Work request: With pictures left out, please repeat word for word the lines from the one containing "Click the horizontal scrollbar right arrow" through the end of the records.
╭─ Recorded information
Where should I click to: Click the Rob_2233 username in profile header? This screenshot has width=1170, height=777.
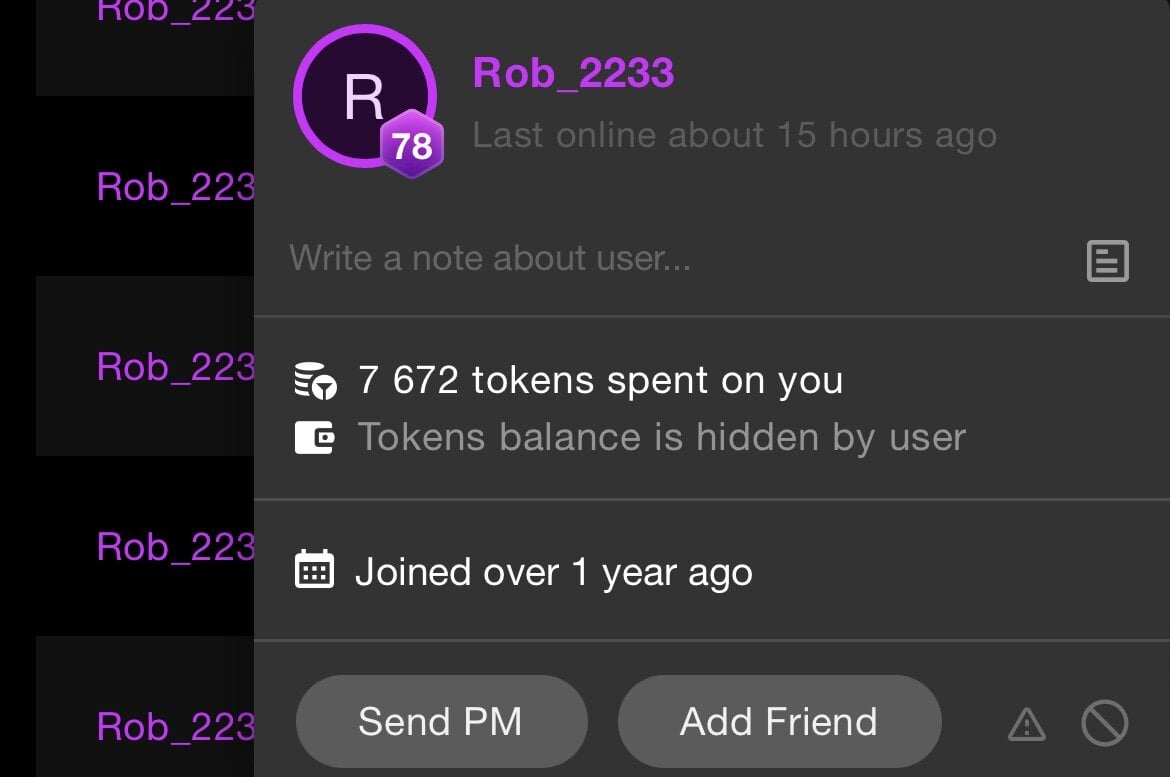573,73
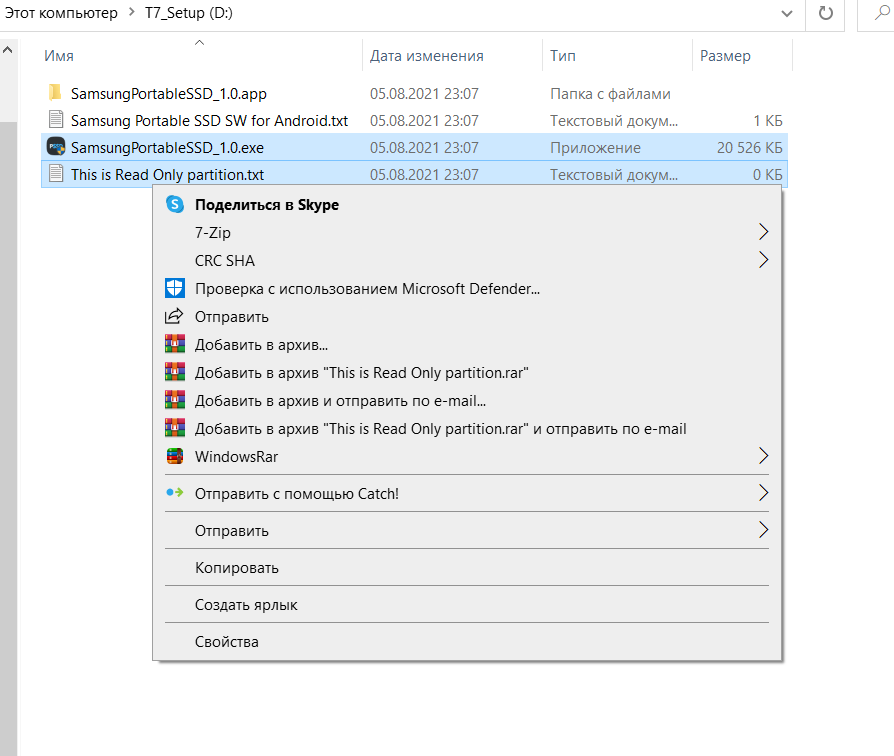
Task: Click the share arrow icon beside Отправить
Action: click(175, 317)
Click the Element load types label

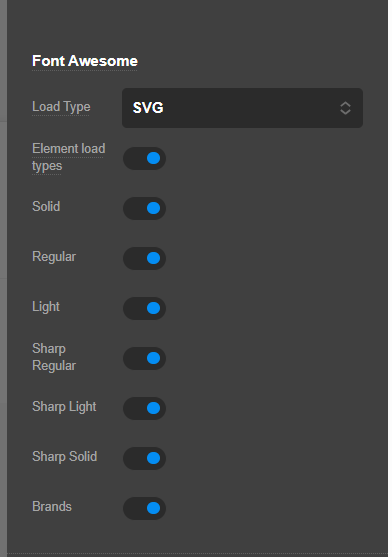69,157

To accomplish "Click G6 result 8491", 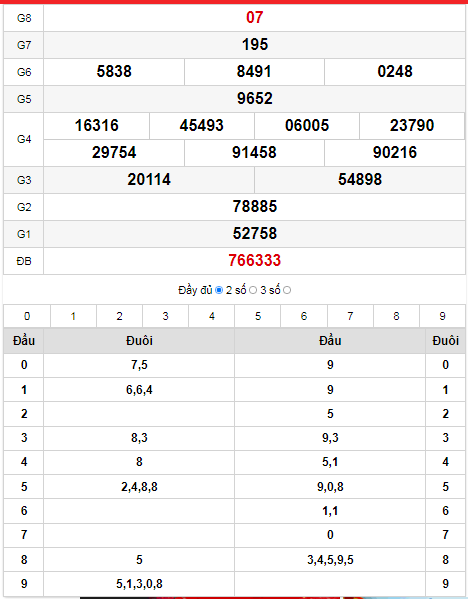I will [x=254, y=72].
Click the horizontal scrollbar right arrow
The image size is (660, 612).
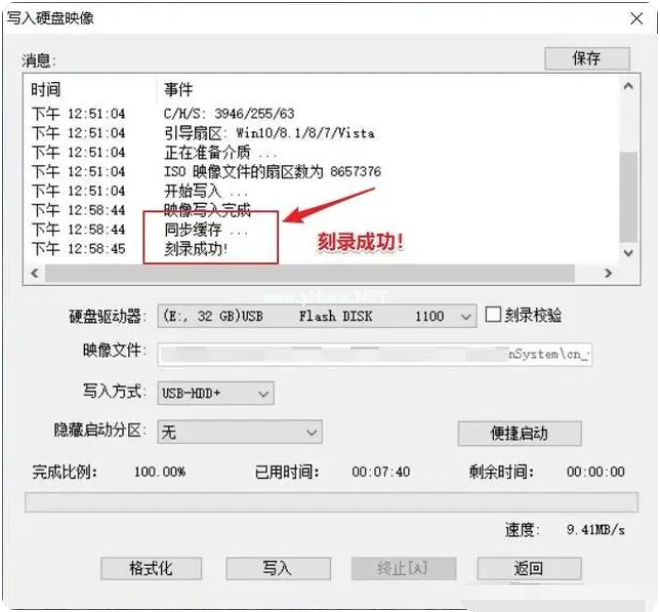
╰─
Response to this task:
Click the horizontal scrollbar right arrow
The image size is (660, 612).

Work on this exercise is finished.